LinkMetadataTypes.hs

Path: build/LinkMetadataTypes.hs | Language: Haskell | Lines: ~40

Core type definitions for the annotation and link metadata system


Overview

LinkMetadataTypes.hs defines the fundamental data types used throughout gwern.net's annotation system. These types represent the structured metadata attached to links—titles, authors, dates, tags, abstracts, and more—that power the site's popup previews and link enrichment features.

This module is a dependency leaf: it imports only standard library modules plus a small utility module, making it safe to import anywhere without circular dependency issues. Nearly every Haskell module in the build system imports these types, making it the canonical source of truth for metadata representation.

The design prioritizes simplicity and compatibility with the GTX file format. Rather than using Haskell records with named fields, metadata is represented as tuples matching the line-by-line structure of GTX files, enabling straightforward serialization and parsing.


Public API

Type Aliases

Path

type Path = String

A URL or file path serving as the unique identifier for a metadata entry. Can be:

  • Absolute URLs (https://arxiv.org/abs/...)
  • Local paths (/doc/ai/...)
  • Local paths with anchors (/doc/ai/scaling#section-id)

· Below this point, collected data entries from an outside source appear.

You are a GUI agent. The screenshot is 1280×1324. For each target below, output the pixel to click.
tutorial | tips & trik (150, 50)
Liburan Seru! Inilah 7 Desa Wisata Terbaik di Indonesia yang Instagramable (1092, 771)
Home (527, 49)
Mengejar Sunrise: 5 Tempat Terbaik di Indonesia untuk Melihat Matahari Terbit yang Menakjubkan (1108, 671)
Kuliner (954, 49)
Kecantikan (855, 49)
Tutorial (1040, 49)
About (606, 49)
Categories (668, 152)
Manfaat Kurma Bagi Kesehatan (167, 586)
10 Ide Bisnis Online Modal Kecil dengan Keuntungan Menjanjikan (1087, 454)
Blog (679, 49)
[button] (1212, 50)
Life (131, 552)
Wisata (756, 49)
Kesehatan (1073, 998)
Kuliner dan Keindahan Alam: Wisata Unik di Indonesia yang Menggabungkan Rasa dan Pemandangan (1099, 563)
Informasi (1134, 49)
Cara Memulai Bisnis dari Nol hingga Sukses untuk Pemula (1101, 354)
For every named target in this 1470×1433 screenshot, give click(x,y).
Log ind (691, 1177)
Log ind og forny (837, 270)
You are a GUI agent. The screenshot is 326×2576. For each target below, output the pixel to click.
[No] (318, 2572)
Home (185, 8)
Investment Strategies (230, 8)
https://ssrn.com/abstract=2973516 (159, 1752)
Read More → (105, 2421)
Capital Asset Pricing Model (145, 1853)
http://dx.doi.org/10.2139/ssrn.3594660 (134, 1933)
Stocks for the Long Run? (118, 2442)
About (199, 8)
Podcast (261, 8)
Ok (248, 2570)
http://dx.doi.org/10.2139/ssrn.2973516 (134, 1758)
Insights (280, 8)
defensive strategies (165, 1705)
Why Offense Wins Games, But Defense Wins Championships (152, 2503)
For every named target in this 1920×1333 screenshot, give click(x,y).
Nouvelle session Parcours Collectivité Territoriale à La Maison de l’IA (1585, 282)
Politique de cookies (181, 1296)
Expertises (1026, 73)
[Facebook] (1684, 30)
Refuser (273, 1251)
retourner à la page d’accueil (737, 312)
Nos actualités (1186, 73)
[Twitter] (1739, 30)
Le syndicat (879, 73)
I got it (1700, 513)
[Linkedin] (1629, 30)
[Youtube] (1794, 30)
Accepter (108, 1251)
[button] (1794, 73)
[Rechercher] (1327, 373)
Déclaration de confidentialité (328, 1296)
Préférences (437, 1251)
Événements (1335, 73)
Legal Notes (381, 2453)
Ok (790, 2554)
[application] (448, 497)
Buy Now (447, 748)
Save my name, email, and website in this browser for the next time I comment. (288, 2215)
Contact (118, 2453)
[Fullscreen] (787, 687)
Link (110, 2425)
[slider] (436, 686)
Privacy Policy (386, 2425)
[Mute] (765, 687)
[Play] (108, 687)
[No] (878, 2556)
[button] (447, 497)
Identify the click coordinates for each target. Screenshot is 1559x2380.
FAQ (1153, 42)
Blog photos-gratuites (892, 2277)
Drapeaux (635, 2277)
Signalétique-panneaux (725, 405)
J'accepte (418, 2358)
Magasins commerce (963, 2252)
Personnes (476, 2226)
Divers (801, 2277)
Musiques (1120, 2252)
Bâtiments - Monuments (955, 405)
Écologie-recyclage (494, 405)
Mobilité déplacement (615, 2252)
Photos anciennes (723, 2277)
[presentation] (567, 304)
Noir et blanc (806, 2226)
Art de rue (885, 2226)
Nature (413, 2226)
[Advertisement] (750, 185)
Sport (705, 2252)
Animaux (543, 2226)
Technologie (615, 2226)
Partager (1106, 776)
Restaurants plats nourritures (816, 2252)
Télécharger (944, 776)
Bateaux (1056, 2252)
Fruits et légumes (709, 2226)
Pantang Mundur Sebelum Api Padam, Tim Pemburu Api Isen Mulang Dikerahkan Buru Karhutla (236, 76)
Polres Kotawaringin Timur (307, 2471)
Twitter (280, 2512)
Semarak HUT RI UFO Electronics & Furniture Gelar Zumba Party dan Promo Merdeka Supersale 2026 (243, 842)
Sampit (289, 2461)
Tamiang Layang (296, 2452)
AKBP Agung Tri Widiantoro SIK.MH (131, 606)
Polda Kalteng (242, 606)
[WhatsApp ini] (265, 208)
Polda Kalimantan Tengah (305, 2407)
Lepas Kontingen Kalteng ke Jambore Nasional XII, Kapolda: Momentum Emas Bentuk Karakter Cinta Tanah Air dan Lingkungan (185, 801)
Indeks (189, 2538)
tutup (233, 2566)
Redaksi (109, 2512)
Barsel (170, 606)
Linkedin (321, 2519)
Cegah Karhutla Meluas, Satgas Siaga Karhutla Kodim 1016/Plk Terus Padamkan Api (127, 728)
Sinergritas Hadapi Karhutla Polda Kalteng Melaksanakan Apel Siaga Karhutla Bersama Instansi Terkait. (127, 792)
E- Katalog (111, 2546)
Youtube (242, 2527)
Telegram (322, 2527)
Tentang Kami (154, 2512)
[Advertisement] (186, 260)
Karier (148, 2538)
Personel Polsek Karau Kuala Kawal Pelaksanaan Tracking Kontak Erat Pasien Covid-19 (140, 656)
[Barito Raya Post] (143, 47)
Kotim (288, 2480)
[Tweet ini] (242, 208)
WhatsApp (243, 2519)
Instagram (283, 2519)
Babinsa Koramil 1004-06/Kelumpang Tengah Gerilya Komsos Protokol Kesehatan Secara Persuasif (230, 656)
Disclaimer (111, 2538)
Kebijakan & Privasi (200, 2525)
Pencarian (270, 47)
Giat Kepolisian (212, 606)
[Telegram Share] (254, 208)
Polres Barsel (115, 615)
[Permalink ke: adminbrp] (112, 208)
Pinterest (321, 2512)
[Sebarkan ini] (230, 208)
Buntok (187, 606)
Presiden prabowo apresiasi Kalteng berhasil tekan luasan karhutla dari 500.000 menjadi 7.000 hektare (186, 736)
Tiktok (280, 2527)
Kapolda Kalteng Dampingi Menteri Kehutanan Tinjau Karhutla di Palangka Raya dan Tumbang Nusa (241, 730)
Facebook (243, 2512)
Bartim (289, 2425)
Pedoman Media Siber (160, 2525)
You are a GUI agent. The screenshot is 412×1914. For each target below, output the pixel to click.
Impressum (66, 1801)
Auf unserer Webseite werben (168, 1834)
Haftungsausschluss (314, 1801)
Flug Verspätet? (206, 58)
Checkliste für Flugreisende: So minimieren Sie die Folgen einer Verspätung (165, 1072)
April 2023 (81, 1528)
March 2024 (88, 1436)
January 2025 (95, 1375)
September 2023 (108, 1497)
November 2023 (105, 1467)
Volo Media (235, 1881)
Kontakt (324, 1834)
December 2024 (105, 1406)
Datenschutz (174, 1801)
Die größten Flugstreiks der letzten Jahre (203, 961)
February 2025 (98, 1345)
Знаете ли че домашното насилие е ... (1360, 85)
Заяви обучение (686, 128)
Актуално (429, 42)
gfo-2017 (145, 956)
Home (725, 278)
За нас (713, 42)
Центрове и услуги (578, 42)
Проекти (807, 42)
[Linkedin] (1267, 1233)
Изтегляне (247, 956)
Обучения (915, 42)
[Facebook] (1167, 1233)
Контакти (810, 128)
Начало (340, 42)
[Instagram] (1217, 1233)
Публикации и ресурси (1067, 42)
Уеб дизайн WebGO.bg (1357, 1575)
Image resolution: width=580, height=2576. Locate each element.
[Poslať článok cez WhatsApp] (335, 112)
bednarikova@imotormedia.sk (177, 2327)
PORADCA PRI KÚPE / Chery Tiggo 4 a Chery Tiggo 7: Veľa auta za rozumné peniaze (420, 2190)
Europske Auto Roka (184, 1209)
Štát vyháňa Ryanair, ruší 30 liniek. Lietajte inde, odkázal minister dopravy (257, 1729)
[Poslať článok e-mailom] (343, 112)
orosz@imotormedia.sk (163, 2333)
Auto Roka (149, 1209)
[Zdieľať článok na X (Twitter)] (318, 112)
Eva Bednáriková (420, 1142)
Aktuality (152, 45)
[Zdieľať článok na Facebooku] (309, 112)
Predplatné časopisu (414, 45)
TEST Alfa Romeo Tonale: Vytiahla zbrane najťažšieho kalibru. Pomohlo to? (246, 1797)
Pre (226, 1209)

Used by: All modules that work with annotations


MetadataItem

type MetadataItem = (String, String, String, String, [(String,String)], [String], String)
-- (Title, Author, Date, DateCreated, KeyValues, Tags, Abstract)

A 7-tuple containing all annotation fields:

PositionFieldDescription
1TitleDocument title (HTML allowed)
2AuthorComma-separated author list
3DatePublication date (YYYY-MM-DD or partial)
4DateCreatedWhen the metadata entry was created
5KeyValuesAssociation list for DOI, ID, and other metadata
6TagsList of tag strings (must match doc/* directories)
7AbstractHTML content for popup display

Used by: GTX.hs, LinkMetadata.hs, Annotation.hs, and 25+ other modules


Metadata

type Metadata = M.Map Path MetadataItem

The primary in-memory representation of the annotation database. Keyed by Path for O(log n) lookup.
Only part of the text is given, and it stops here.